* _Aim of the task_
Transcribe the records word for word, leaving nothing out.

%%

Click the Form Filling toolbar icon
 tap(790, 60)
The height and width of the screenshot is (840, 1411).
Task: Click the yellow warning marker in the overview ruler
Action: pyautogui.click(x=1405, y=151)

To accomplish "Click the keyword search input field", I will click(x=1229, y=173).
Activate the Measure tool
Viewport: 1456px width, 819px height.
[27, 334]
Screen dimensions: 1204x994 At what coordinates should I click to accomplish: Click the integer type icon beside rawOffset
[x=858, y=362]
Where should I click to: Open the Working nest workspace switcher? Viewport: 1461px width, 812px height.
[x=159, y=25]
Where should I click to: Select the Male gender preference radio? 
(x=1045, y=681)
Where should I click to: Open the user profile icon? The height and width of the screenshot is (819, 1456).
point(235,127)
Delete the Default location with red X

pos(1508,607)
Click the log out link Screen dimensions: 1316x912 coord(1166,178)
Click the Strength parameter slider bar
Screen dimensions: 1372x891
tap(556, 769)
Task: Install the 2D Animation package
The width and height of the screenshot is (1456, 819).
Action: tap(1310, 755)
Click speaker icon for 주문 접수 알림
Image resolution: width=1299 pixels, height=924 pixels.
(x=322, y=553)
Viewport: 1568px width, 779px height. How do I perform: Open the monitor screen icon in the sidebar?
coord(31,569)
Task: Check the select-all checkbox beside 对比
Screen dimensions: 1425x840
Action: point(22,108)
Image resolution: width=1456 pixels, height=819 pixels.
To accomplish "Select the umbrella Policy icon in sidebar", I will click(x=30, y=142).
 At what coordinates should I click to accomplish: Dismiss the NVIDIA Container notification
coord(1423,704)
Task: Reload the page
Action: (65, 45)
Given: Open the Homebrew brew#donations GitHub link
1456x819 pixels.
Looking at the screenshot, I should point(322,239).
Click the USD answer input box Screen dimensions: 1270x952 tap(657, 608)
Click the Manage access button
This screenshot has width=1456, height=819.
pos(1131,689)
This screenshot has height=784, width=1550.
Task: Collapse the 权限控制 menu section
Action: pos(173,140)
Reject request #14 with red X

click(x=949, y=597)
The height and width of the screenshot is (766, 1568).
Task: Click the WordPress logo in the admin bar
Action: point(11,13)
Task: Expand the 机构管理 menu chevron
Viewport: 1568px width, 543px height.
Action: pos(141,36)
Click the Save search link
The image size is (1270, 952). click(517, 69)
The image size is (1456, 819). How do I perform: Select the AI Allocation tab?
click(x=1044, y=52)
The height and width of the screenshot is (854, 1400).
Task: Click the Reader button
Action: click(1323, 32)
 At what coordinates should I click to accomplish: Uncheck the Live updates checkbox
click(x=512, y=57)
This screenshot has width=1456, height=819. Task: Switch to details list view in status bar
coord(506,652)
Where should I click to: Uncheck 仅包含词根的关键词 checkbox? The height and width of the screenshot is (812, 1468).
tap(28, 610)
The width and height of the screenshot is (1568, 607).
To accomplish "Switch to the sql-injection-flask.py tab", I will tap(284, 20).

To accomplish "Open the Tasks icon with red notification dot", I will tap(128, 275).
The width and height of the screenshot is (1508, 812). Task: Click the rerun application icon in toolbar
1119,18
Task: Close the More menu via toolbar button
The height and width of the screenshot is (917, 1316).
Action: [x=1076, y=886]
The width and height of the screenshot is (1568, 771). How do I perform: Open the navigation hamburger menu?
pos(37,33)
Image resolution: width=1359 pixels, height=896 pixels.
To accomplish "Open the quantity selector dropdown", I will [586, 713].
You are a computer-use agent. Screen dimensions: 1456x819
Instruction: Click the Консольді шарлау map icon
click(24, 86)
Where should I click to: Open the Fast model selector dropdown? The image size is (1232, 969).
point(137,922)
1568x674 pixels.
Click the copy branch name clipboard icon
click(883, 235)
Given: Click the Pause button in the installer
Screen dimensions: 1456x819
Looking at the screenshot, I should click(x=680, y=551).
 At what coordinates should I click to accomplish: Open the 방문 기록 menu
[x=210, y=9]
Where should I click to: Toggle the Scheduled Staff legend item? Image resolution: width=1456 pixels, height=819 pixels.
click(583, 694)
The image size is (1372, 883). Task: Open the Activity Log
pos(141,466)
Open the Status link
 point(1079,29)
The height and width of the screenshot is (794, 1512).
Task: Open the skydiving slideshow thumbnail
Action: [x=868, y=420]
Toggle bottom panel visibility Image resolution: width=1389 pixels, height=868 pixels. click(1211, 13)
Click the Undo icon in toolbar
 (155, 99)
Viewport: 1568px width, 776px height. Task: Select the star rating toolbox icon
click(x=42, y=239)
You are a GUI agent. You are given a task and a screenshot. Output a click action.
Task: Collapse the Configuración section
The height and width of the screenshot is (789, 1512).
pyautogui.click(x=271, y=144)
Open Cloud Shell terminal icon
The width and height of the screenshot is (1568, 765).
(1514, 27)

%%

* _Answer to the exercise_
Click the Form Filling toolbar icon
 tap(790, 60)
The height and width of the screenshot is (840, 1411).
Task: Click the yellow warning marker in the overview ruler
Action: pyautogui.click(x=1405, y=151)

To accomplish "Click the keyword search input field", I will click(x=1229, y=173).
Activate the Measure tool
Viewport: 1456px width, 819px height.
[27, 334]
Screen dimensions: 1204x994 At what coordinates should I click to accomplish: Click the integer type icon beside rawOffset
[x=858, y=362]
Where should I click to: Open the Working nest workspace switcher? Viewport: 1461px width, 812px height.
[x=159, y=25]
Where should I click to: Select the Male gender preference radio? 
(x=1045, y=681)
Where should I click to: Open the user profile icon? The height and width of the screenshot is (819, 1456).
point(235,127)
Delete the Default location with red X

pos(1508,607)
Click the log out link Screen dimensions: 1316x912 coord(1166,178)
Click the Strength parameter slider bar
Screen dimensions: 1372x891
tap(556, 769)
Task: Install the 2D Animation package
The width and height of the screenshot is (1456, 819).
Action: tap(1310, 755)
Click speaker icon for 주문 접수 알림
Image resolution: width=1299 pixels, height=924 pixels.
(x=322, y=553)
Viewport: 1568px width, 779px height. How do I perform: Open the monitor screen icon in the sidebar?
coord(31,569)
Task: Check the select-all checkbox beside 对比
Screen dimensions: 1425x840
Action: point(22,108)
Image resolution: width=1456 pixels, height=819 pixels.
To accomplish "Select the umbrella Policy icon in sidebar", I will click(x=30, y=142).
 At what coordinates should I click to accomplish: Dismiss the NVIDIA Container notification
coord(1423,704)
Task: Reload the page
Action: (65, 45)
Given: Open the Homebrew brew#donations GitHub link
1456x819 pixels.
Looking at the screenshot, I should point(322,239).
Click the USD answer input box Screen dimensions: 1270x952 tap(657, 608)
Click the Manage access button
This screenshot has width=1456, height=819.
pos(1131,689)
This screenshot has height=784, width=1550.
Task: Collapse the 权限控制 menu section
Action: pos(173,140)
Reject request #14 with red X

click(x=949, y=597)
The height and width of the screenshot is (766, 1568).
Task: Click the WordPress logo in the admin bar
Action: point(11,13)
Task: Expand the 机构管理 menu chevron
Viewport: 1568px width, 543px height.
Action: pos(141,36)
Click the Save search link
The image size is (1270, 952). click(517, 69)
The image size is (1456, 819). How do I perform: Select the AI Allocation tab?
click(x=1044, y=52)
The height and width of the screenshot is (854, 1400).
Task: Click the Reader button
Action: click(1323, 32)
 At what coordinates should I click to accomplish: Uncheck the Live updates checkbox
click(x=512, y=57)
This screenshot has width=1456, height=819. Task: Switch to details list view in status bar
coord(506,652)
Where should I click to: Uncheck 仅包含词根的关键词 checkbox? The height and width of the screenshot is (812, 1468).
tap(28, 610)
The width and height of the screenshot is (1568, 607).
To accomplish "Switch to the sql-injection-flask.py tab", I will tap(284, 20).

To accomplish "Open the Tasks icon with red notification dot", I will tap(128, 275).
The width and height of the screenshot is (1508, 812). Task: Click the rerun application icon in toolbar
1119,18
Task: Close the More menu via toolbar button
The height and width of the screenshot is (917, 1316).
Action: [x=1076, y=886]
The width and height of the screenshot is (1568, 771). How do I perform: Open the navigation hamburger menu?
pos(37,33)
Image resolution: width=1359 pixels, height=896 pixels.
To accomplish "Open the quantity selector dropdown", I will [586, 713].
You are a computer-use agent. Screen dimensions: 1456x819
Instruction: Click the Консольді шарлау map icon
click(24, 86)
Where should I click to: Open the Fast model selector dropdown? The image size is (1232, 969).
point(137,922)
1568x674 pixels.
Click the copy branch name clipboard icon
click(883, 235)
Given: Click the Pause button in the installer
Screen dimensions: 1456x819
Looking at the screenshot, I should click(x=680, y=551).
 At what coordinates should I click to accomplish: Open the 방문 기록 menu
[x=210, y=9]
Where should I click to: Toggle the Scheduled Staff legend item? Image resolution: width=1456 pixels, height=819 pixels.
click(583, 694)
The image size is (1372, 883). Task: Open the Activity Log
pos(141,466)
Open the Status link
 point(1079,29)
The height and width of the screenshot is (794, 1512).
Task: Open the skydiving slideshow thumbnail
Action: [x=868, y=420]
Toggle bottom panel visibility Image resolution: width=1389 pixels, height=868 pixels. click(1211, 13)
Click the Undo icon in toolbar
 (155, 99)
Viewport: 1568px width, 776px height. Task: Select the star rating toolbox icon
click(x=42, y=239)
You are a GUI agent. You are given a task and a screenshot. Output a click action.
Task: Collapse the Configuración section
The height and width of the screenshot is (789, 1512).
pyautogui.click(x=271, y=144)
Open Cloud Shell terminal icon
The width and height of the screenshot is (1568, 765).
(1514, 27)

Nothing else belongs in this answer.